• _Supplied passage_
- - - -
AP Bank
- Formation: June 1, 2003; 23 years ago
- Type: NPO for Loaning Finance
- Headquarters: Tokyo, Japan
- Location: Tokyo;
- Official language: Japanese
- President: Takeshi Kobayashi
- Website: www.apbank.jp

= AP Bank =

Japanese nonprofit organization

AP Bank is a Japanese non-profit organization dedicated to renewable energy and environmental projects, founded in 2003. AP Bank's seed money was provided by record producer Takeshi Kobayashi, musician Kazutoshi Sakurai and composer and musician Ryuichi Sakamoto. It channels its finance to small-scale sustainable projects that would otherwise struggle to receive loan funding. Beneficiaries have ranged from a recycling program in the far south of Kyushu, Japan, to the construction of an eco-resort in the Marshall Islands.

AP Bank holds its own festival since 2005. AP Bank Fes raises awareness about environmental issues such as recycling and global warming, with all profits from the festival going to fund more projects at AP Bank.

==History==
The concept for AP Bank arose out of a series of seminars in 2002 by the members of composer Ryuichi Sakamoto's Artists Power, a project started in 2001 by Sakamoto and Takuro of Glay to engender more financial responsibility amongst musicians. Seminar organiser and music producer Takeshi Kobayashi invited members to learn from experts about citizen's banks, where money is used according to the depositor's wishes as opposed to regular banks where depositors rarely know how their deposits are used.
- - - -
• _Aim 1_
Retype the passage of the AP Bank article starting at "AP Bank is a" and ending at "at AP Bank.".

• _Some records_
- - - -
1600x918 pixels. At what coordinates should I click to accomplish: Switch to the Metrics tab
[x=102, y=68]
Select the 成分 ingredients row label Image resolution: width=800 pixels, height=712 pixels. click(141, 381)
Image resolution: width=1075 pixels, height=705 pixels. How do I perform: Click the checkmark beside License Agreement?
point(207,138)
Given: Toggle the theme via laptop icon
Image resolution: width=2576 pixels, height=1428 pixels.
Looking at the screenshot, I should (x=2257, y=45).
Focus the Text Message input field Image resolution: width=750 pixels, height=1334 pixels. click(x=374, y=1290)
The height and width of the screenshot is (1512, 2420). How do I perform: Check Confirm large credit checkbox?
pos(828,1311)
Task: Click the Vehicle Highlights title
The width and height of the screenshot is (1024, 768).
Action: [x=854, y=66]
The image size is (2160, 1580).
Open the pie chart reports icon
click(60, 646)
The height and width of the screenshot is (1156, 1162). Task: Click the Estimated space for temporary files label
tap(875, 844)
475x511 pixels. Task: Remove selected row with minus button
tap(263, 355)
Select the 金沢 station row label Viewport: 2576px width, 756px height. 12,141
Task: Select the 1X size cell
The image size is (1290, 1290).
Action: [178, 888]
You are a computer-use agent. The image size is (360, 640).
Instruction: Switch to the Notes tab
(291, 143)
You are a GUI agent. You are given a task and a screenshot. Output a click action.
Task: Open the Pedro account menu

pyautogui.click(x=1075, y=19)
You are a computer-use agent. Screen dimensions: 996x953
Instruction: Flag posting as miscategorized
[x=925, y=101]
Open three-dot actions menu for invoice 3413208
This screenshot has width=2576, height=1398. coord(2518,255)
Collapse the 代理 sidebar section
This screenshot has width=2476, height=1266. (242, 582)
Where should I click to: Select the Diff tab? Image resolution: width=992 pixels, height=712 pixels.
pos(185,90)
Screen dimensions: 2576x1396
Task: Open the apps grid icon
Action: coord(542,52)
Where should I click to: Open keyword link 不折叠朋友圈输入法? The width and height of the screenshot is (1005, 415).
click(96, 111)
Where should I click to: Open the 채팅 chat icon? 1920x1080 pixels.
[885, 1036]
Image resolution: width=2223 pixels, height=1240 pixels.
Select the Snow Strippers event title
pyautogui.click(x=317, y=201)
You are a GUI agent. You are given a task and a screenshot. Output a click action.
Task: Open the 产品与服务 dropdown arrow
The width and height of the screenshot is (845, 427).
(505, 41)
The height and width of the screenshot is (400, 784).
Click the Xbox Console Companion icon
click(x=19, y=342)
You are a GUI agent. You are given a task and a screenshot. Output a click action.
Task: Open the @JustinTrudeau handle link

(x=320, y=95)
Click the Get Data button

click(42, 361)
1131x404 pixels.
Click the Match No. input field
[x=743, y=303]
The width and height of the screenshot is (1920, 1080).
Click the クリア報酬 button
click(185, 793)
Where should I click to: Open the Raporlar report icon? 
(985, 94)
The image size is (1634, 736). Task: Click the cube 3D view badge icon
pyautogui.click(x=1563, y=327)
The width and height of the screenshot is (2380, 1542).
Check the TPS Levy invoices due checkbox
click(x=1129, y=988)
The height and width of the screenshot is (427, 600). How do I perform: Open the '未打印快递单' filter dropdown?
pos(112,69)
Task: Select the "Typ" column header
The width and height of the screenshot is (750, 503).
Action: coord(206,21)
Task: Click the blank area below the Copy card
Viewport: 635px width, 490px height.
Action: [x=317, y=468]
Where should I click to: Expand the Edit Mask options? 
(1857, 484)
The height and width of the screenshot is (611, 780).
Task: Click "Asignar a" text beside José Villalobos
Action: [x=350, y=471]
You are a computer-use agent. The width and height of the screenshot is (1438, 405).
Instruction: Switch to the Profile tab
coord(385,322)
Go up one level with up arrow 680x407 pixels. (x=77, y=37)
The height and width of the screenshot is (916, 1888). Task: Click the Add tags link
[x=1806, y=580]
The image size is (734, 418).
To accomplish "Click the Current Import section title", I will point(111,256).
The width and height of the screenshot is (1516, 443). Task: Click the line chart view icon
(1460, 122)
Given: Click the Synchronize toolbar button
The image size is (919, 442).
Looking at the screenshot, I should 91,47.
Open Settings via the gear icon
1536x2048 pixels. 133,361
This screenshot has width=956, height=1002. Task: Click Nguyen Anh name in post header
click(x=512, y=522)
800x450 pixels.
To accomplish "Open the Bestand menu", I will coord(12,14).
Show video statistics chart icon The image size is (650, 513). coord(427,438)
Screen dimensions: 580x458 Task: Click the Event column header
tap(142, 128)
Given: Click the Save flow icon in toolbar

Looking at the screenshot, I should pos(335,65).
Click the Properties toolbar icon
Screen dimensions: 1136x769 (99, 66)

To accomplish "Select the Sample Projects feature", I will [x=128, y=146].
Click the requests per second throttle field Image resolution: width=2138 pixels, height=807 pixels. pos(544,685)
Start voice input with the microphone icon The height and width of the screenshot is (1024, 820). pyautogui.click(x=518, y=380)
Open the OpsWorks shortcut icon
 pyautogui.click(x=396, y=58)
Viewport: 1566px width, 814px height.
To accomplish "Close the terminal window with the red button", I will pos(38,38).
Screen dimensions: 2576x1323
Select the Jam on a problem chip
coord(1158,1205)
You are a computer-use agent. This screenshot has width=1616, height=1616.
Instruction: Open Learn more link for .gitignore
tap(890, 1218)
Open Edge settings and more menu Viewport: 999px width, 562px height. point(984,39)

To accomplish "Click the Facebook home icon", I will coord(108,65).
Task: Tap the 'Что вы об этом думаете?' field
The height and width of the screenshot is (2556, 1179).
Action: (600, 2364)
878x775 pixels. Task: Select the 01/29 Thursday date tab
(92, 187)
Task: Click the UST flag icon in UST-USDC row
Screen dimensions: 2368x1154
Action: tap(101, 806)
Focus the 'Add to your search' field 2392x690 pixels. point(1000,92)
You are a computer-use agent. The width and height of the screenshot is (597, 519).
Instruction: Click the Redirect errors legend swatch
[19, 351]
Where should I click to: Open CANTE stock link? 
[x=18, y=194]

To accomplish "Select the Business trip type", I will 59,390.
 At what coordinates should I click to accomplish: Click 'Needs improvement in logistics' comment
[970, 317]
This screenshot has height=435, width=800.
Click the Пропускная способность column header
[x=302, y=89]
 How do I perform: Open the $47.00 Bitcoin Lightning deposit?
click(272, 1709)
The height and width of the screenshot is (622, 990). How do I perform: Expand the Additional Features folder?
- - - -
• _Aim 2_
Lay out the lines of the records starting at the line that contains "Open Settings via the gear icon" and ending at the line that contains "I will coord(108,65)." as a Markdown table with the columns Row and Line. Number each row, and leave out blank lines.

• _Exercise solution 1_
AP Bank is a Japanese non-profit organization dedicated to renewable energy and environmental projects, founded in 2003. AP Bank's seed money was provided by record producer Takeshi Kobayashi, musician Kazutoshi Sakurai and composer and musician Ryuichi Sakamoto. It channels its finance to small-scale sustainable projects that would otherwise struggle to receive loan funding. Beneficiaries have ranged from a recycling program in the far south of Kyushu, Japan, to the construction of an eco-resort in the Marshall Islands.

AP Bank holds its own festival since 2005. AP Bank Fes raises awareness about environmental issues such as recycling and global warming, with all profits from the festival going to fund more projects at AP Bank.

• _Exercise solution 2_
| Row | Line |
|---|---|
| 1 | Open Settings via the gear icon |
| 2 | 1536x2048 pixels. 133,361 |
| 3 | This screenshot has width=956, height=1002. Task: Click Nguyen Anh name in post header |
| 4 | click(x=512, y=522) |
| 5 | 800x450 pixels. |
| 6 | To accomplish "Open the Bestand menu", I will coord(12,14). |
| 7 | Show video statistics chart icon The image size is (650, 513). coord(427,438) |
| 8 | Screen dimensions: 580x458 Task: Click the Event column header |
| 9 | tap(142, 128) |
| 10 | Given: Click the Save flow icon in toolbar |
| 11 | Looking at the screenshot, I should pos(335,65). |
| 12 | Click the Properties toolbar icon |
| 13 | Screen dimensions: 1136x769 (99, 66) |
| 14 | To accomplish "Select the Sample Projects feature", I will [x=128, y=146]. |
| 15 | Click the requests per second throttle field Image resolution: width=2138 pixels, height=807 pixels. pos(544,685) |
| 16 | Start voice input with the microphone icon The height and width of the screenshot is (1024, 820). pyautogui.click(x=518, y=380) |
| 17 | Open the OpsWorks shortcut icon |
| 18 |  pyautogui.click(x=396, y=58) |
| 19 | Viewport: 1566px width, 814px height. |
| 20 | To accomplish "Close the terminal window with the red button", I will pos(38,38). |
| 21 | Screen dimensions: 2576x1323 |
| 22 | Select the Jam on a problem chip |
| 23 | coord(1158,1205) |
| 24 | You are a computer-use agent. This screenshot has width=1616, height=1616. |
| 25 | Instruction: Open Learn more link for .gitignore |
| 26 | tap(890, 1218) |
| 27 | Open Edge settings and more menu Viewport: 999px width, 562px height. point(984,39) |
| 28 | To accomplish "Click the Facebook home icon", I will coord(108,65). |